SAN ANTONIO — A Texas appeals court on Wednesday ordered a new trial for a Jewish man on death row — who was part of a prison gang that fatally shot a police officer in 2000 after escaping — due to bias anti-Semitism of the judge who presided over his trial.
Randy Halprin’s lawyers say former Dallas Judge Vickers Cunningham used racial slurs and anti-Semitic language to refer to him and some of his co-defendants.
Halprin, 47, was among the group of inmates known as the “Texas 7” who escaped from a South Texas prison in December 2000 and later committed numerous robberies, including one in which they shot and killed 29-year-old Irving police officer Aubrey Hawkins. 11 times, killing him.
By a vote of 6-3, the Texas Court of Criminal Appeals ordered that Halprin’s conviction be overturned and that he be given a new trial after finding that Cunningham was biased against him at the time. of his trial because he was Jewish.
The appeals court found that the evidence showed that throughout his life, Cunningham repeated unsubstantiated anti-Semitic narratives.

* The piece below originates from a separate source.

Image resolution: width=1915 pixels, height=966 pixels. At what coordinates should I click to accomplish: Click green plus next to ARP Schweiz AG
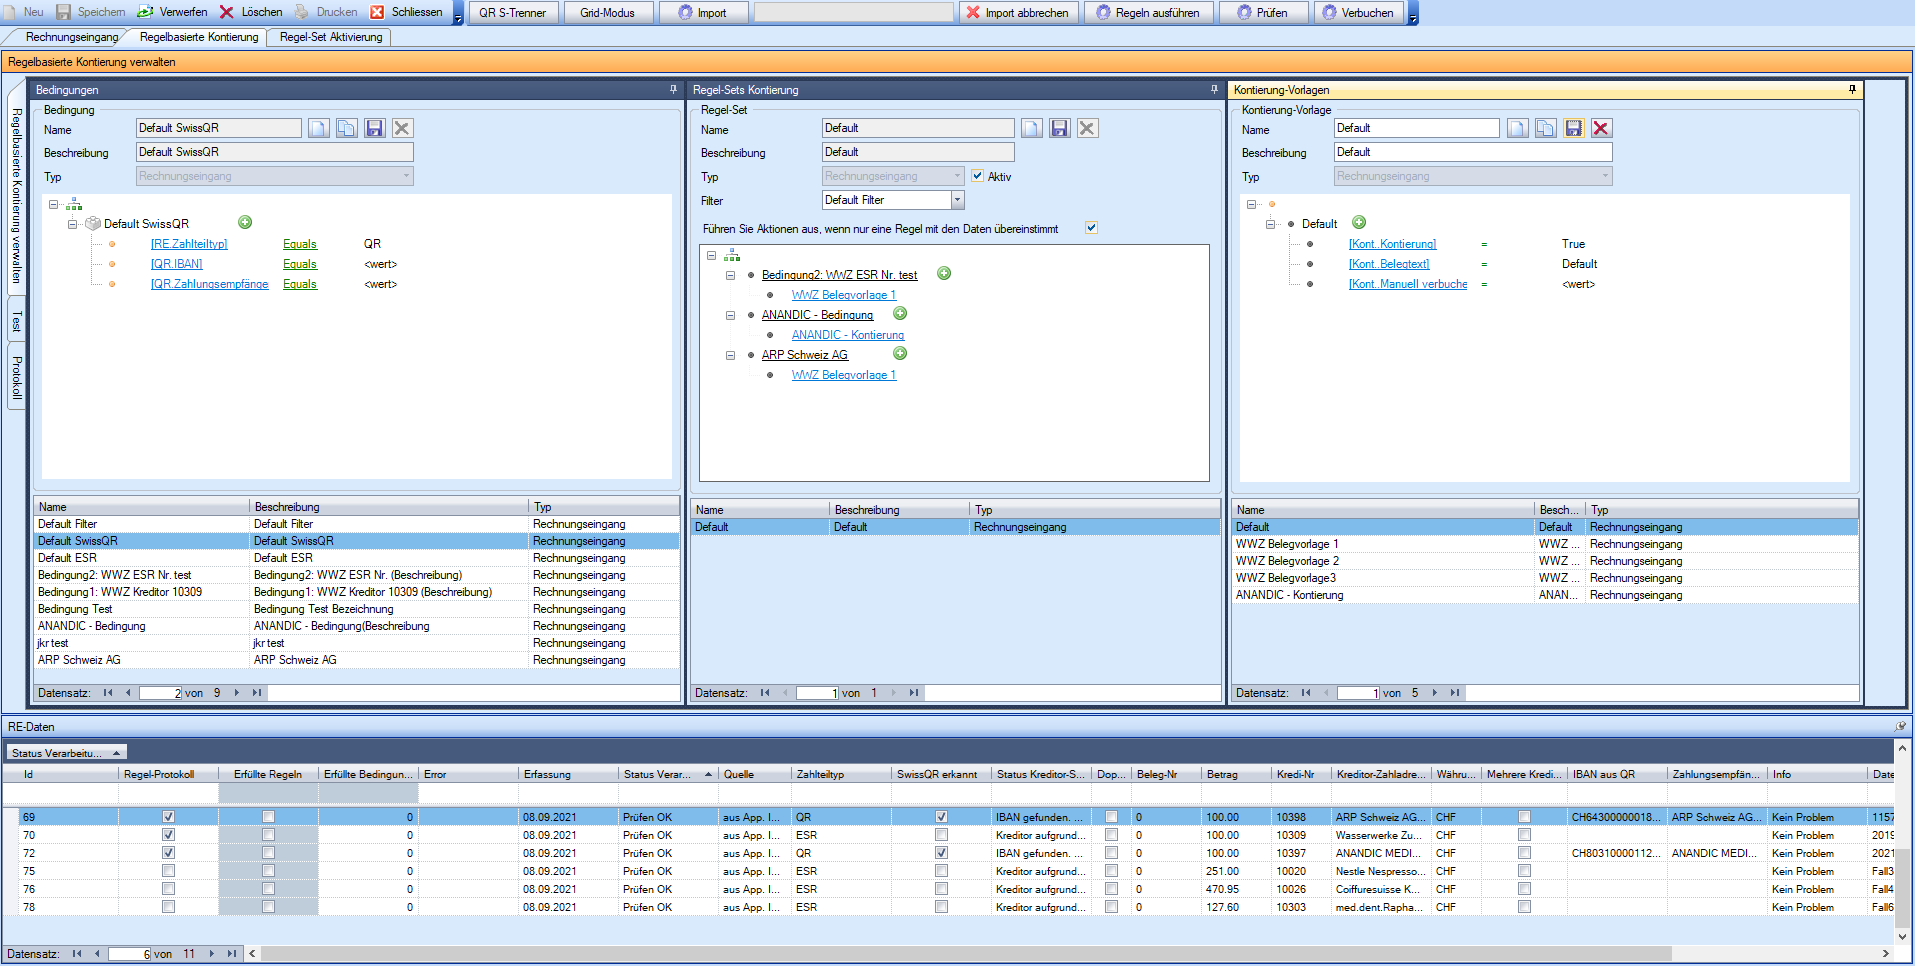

When Cunningham became a judge, he continued to use derogatory language about Jewish people outside the courtroom “with ‘great hatred (and) disgust’ and increasing intensity over the years” , the court said.
He also said that during Halprin’s trial, Cunningham made offensive anti-Semitic comments outside the courtroom about Halprin in particular and Jews in general.
“The uncontradicted evidence supports the conclusion that Cunningham formed an opinion about Halprin that stemmed from an extrajudicial factor – Cunningham’s poisonous anti-Semitism,” the appeals court wrote in its decision.
The court had already suspended Halprin’s execution in 2019.
“Today, the Court of Criminal Appeals took a step toward greater confidence in criminal law by rejecting a hopelessly tainted death sentence issued by a bigoted and biased judge,” said Tivon Schardl, one of the Halprin’s lawyers, in a press release. “It also reminded Texans that religious intolerance has no place in our courts.”
The order for a new trial came after Dallas State District Judge Lela Mays said in a December 2022 ruling that Cunningham did not or could not curb the influence of his anti-Semitic bias in his judicial decision-making during the trial.
Mays wrote that Cunningham used racist, homophobic and anti-Semitic slurs to refer to Halprin and other escaped inmates.
Cunningham left the bench in 2005 and is now an attorney in private practice in Dallas. His office said Wednesday it would not comment on Halprin’s case.
Cunningham previously denied allegations of bigotry after telling the Dallas Morning News in 2018 that he had a living trust that rewarded his children for marrying white, heterosexual Christians. He had opposed interracial marriages, but later told the newspaper that his views had evolved.
The Tarrant County District Attorney’s Office was appointed to handle legal matters related to Halprin’s allegations after the Dallas County District Attorney’s Office, which had prosecuted the case, was disqualified.
In September 2022, Tarrant County prosecutors filed court documents in which they said Halprin should get a new trial because Cunningham had demonstrated “real bias” against him.
Of the seven inmates who escaped, one committed suicide before the group was arrested. Four were executed. Another, Patrick Murphy, awaits execution.